Privacy impacts both the quality of life and business success. In today's highly automated and digitized world, the concept of "privacy" effectively boils down to data privacy.Simply put, you want to be able to keep certain information from being shared (voluntarily or involuntarily) with others.

Although the word "privacy" does not appear in the United States Constitution, the Supreme Court has construed a basic right to privacy, and various courts have upheld laws delineating privacy rights and regulating invasions of privacy. Despite the best intentions, privacy remains under threat. It must be actively protected, particularly if you have information—such as financial information, details of valuable patents, or secret formulas—that others want.

As a result, a constant tug-of-war has developed between those seeking to maintain their data privacy and those seeking to breach it.

Privacy is considered a business requirement, and the larger the enterprise or the more valuable its information, the more extensive its efforts to protect privacy .

Even so, recent data breaches show that basic, common, human errors frequently compromise data privacy. Errors include using out-of-date software when more secure versions are available (Windows XP being a prime example) and sloppy handling of passwords and access codes. No amount of sophisticated and thorough security measures can prevail if users leave their passwords lying around in plain sight. And how often have we heard of a laptop, tablet, or smartphone disappearing while still configured to access the organization's sensitive data?

No organization can expect to maintain data security when it disposes of old equipment without first securely erasing sensitive information from its drives.

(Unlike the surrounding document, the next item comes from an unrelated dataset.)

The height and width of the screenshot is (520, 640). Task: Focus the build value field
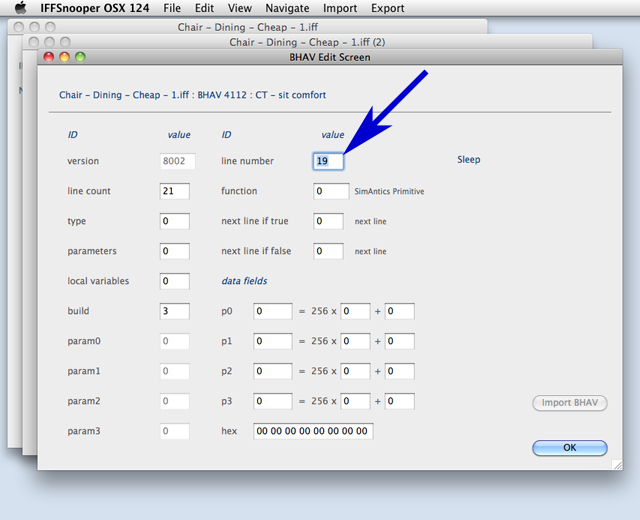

One of the most difficult battles being fought in the data privacy war is an internal one: maintaining a workable balance between protecting sensitive data and enabling trusted employees and partners to access it with reasonable speed, ease, and simplicity.

This battle is complicated with the advent of "bring your own device," that organizations should allow employees to access secure data using their personal computers, tablets, and smartphones.

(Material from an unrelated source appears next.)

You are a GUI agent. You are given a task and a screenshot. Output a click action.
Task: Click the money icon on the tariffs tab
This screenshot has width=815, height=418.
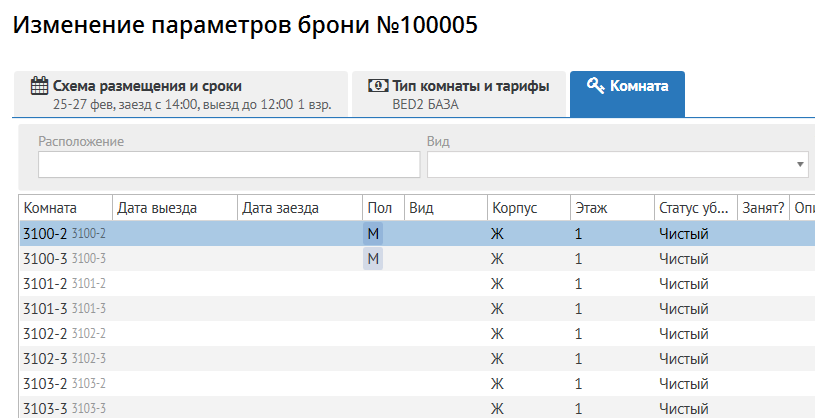point(378,86)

Because the organization neither owns nor controls these devices, it is extremely tricky to grant access to  data without sacrificing privacy. Checking the device configuration or scanning for hidden vulnerabilities make personal device owners feel suspect. But allowing unfettered access to sensitive data opens the way for seriousrisks to data privacy.

At the very least, organizations must establish and enforce meaningful policies to keep sensitive data private and make these policies clear to everyone seeking access.

These policies depend on a comprehensive assessment of the types of data considered sensitive. Every organization should ask itself the following questions:

  • What types of data do we want to keep private?
  • How do we collect, store, and/or transmit this data?
  • What devices do our team members use as they work?

This initial analysis provides insights into various channels that can potentially compromise data privacy, and lead to meaningful defenses.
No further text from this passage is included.